Amara Maple, known professionally as Lana Rhoades, is an American podcaster, social-media personality, and former pornographic film actress. Throughout her career, she has appeared in publications such as Hustler, Penthouse, and Playboy.

Early life
Rhoades was raised by a single mother in a suburb of Chicago.

Career
Rhoades began her professional adult film career in April 2016, when she was 19 years old. She left the professional industry by late 2017. In 2017, Rhoades publicly accused director Pierre Woodman of coercing her into performing acts she did not want to during a shoot, and she also said that he allegedly admitted to her to violating another woman's rights. She has continued to be open about exploitation and abuse in the porn industry. Later that year, Rhoades was dismissed from LA Direct Models, her representative agency, after an incident involving another performer. She stated in an interview with The Skinny Confidential that she didn't believe the adult film industry should exist because most of the scenes she was involved in were false. She also added that she considered herself "pretty asexual" and has no attraction to other people.

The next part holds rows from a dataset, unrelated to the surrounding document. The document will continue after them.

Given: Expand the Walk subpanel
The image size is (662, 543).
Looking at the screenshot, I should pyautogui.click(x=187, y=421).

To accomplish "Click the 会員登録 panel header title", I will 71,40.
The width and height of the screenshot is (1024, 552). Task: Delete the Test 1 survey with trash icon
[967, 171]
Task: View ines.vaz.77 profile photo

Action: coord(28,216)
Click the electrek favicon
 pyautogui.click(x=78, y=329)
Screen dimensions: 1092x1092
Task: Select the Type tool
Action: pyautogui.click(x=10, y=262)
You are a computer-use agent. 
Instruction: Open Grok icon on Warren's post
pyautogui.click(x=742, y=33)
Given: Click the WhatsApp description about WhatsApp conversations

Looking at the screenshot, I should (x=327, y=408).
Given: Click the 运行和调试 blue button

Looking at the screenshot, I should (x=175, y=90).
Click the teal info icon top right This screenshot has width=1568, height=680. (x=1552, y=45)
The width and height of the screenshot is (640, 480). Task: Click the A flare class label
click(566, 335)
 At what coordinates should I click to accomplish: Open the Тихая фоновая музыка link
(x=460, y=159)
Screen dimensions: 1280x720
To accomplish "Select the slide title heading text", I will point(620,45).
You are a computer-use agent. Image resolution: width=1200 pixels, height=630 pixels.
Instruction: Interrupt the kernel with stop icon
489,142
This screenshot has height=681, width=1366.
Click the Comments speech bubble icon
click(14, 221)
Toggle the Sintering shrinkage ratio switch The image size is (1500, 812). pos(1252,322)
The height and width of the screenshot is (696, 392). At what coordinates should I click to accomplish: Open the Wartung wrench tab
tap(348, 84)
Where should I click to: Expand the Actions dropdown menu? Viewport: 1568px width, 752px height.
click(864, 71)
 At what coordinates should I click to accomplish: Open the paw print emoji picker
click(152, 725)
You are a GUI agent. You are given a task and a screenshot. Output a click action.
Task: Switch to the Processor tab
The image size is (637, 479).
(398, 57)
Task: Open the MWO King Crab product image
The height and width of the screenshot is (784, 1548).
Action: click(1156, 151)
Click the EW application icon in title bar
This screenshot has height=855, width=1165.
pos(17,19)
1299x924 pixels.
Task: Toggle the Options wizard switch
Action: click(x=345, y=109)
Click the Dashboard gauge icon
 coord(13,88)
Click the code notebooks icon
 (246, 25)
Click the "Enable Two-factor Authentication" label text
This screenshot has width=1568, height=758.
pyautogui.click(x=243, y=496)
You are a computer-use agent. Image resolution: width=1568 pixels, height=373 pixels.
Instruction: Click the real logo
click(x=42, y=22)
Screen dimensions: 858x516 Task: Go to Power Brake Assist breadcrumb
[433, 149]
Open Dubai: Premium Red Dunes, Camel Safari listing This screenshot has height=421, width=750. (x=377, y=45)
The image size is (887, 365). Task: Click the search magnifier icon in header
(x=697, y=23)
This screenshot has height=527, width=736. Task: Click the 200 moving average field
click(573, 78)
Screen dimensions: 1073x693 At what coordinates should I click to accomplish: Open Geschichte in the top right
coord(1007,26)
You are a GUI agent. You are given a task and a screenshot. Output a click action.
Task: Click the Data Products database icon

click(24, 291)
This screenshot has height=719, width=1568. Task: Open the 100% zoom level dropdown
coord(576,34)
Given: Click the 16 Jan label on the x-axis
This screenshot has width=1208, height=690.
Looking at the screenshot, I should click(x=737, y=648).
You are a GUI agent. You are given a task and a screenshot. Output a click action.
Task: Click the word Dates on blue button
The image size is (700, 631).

In 2019, Rhoades was the most searched actress on Pornhub, garnering 345 million views. In February 2020, Rhoades was hired by Brazzers as a marketing consultant. That November, Ellen von Unwerth directed her photoshoot for the cover of Playboy.

In 2021, she began to promote the cryptocurrency PAWGcoin, and developed an NFT image project in November of that year which was launched in 2022. After the launch, she transferred out 509 ethereum (ETH) worth $1.5m, abandoning her NFT project following the $1.8m launch, according to internet investigator Coffeezilla.

Rhoades co-hosts the podcast 3 Girls 1 Kitchen and has designed a lingerie line with Yandy. She has also focused on expanding her social media accounts, with her Instagram having over 16 million followers.

Personal life
Rhoades has a son, born in early 2022. According to Rhoades, the child's father is an NBA player who told her to "go to hell" when she informed him she was pregnant.

References

External links 

 
 

21st-century American actresses
American pornographic film producers
Living people
Pornographic film actors from Illinois
Year of birth missing (living people)
Place of birth missing (living people)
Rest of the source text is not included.